→ EXERCISE DATA:
Content starts

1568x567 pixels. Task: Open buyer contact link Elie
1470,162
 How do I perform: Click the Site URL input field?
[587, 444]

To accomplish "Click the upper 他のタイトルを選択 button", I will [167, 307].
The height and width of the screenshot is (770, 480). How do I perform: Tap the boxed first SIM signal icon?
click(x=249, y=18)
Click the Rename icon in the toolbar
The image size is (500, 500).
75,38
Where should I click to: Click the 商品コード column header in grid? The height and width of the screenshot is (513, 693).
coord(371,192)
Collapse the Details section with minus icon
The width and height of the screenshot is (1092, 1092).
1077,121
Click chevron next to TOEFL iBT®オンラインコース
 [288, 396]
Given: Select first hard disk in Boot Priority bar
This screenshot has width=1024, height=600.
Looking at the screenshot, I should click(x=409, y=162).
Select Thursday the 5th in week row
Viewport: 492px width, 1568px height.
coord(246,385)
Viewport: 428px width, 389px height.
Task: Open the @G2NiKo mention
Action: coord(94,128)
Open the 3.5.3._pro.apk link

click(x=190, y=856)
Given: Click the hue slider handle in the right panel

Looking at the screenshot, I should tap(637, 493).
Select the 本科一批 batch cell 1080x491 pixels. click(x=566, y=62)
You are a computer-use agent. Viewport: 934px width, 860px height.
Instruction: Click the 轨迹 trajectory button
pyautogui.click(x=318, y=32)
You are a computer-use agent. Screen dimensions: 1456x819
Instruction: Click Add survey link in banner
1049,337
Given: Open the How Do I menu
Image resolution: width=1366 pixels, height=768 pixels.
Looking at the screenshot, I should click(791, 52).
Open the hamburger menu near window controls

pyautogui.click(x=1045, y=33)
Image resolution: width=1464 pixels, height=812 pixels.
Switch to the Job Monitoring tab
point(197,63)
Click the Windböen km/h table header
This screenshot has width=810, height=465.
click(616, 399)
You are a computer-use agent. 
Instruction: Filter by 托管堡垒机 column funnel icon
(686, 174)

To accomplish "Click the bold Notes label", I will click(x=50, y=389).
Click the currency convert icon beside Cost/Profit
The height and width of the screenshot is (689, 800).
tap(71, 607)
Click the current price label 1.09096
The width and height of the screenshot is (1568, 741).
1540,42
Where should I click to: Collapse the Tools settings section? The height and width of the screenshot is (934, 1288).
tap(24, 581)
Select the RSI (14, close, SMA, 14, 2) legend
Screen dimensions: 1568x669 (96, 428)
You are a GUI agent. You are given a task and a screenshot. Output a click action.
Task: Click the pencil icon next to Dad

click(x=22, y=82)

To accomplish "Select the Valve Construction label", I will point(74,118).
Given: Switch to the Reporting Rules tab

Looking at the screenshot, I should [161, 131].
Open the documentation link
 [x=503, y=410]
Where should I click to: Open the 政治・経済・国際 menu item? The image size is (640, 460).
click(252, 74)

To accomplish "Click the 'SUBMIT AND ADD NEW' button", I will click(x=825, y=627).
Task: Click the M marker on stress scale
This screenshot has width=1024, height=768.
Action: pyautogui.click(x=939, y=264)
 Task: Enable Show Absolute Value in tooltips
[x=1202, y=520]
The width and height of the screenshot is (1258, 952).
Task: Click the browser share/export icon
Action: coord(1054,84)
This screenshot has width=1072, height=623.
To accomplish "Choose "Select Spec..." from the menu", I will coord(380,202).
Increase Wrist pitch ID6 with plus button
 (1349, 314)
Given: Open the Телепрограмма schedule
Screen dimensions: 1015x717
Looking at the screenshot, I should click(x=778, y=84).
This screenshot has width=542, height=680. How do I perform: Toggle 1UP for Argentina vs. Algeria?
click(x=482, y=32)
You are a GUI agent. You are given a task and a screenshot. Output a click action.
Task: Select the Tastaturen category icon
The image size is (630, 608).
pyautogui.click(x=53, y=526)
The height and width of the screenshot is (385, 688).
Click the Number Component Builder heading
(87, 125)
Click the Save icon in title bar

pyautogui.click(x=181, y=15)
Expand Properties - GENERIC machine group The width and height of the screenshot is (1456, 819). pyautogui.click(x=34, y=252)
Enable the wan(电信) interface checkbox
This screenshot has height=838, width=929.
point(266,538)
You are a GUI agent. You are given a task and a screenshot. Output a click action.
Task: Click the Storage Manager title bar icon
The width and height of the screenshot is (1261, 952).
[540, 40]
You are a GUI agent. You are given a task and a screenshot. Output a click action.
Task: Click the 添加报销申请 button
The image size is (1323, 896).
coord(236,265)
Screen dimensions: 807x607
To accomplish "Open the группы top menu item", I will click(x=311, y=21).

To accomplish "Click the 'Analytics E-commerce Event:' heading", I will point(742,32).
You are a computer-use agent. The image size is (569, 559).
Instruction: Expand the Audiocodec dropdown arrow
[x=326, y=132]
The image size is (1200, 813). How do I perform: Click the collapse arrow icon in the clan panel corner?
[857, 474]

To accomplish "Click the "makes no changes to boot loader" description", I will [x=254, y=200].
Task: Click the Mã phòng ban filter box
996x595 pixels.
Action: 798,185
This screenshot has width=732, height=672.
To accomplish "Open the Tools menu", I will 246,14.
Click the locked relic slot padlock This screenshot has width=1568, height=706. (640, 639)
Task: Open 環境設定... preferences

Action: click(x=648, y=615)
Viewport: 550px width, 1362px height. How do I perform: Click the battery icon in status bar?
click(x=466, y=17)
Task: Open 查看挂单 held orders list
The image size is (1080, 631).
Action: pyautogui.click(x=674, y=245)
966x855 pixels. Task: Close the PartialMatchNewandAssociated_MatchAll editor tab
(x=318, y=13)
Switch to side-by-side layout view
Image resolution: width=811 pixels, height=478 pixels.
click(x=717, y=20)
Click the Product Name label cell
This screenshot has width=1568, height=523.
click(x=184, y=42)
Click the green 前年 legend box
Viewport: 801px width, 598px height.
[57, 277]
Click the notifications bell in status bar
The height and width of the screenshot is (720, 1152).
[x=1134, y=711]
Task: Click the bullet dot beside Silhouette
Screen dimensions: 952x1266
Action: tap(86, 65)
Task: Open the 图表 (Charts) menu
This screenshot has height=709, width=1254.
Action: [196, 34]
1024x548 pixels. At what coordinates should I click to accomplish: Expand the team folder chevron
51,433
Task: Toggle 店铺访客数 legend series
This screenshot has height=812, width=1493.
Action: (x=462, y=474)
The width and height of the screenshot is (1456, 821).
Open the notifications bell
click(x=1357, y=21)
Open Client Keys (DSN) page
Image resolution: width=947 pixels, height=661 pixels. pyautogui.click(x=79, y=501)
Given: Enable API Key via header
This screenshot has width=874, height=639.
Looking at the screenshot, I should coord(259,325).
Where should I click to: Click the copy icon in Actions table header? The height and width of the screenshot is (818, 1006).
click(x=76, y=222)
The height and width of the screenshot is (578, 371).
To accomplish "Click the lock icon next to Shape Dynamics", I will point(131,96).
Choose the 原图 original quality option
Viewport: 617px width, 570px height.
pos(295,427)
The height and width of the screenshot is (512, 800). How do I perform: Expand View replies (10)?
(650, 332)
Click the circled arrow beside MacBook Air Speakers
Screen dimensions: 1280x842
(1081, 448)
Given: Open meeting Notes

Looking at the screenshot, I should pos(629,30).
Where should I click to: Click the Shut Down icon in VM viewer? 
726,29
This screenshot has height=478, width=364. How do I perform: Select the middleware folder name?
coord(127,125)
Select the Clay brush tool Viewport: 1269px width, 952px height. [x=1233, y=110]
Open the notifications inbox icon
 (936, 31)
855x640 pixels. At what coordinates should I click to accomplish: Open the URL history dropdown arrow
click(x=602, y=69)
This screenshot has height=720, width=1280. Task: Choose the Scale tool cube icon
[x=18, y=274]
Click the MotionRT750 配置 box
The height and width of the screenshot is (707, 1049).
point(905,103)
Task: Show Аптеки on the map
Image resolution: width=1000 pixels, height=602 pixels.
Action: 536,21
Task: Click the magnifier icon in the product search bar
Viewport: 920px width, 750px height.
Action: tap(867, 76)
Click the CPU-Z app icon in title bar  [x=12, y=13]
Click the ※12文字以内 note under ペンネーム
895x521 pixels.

Content ends

→ WORK ORDER: Starting at the line that holds "Click the ※12文字以内 note under ペンネーム", retype each line exactly through the end of the entries, both ends included.

→ RESPONSE:
Click the ※12文字以内 note under ペンネーム
895x521 pixels.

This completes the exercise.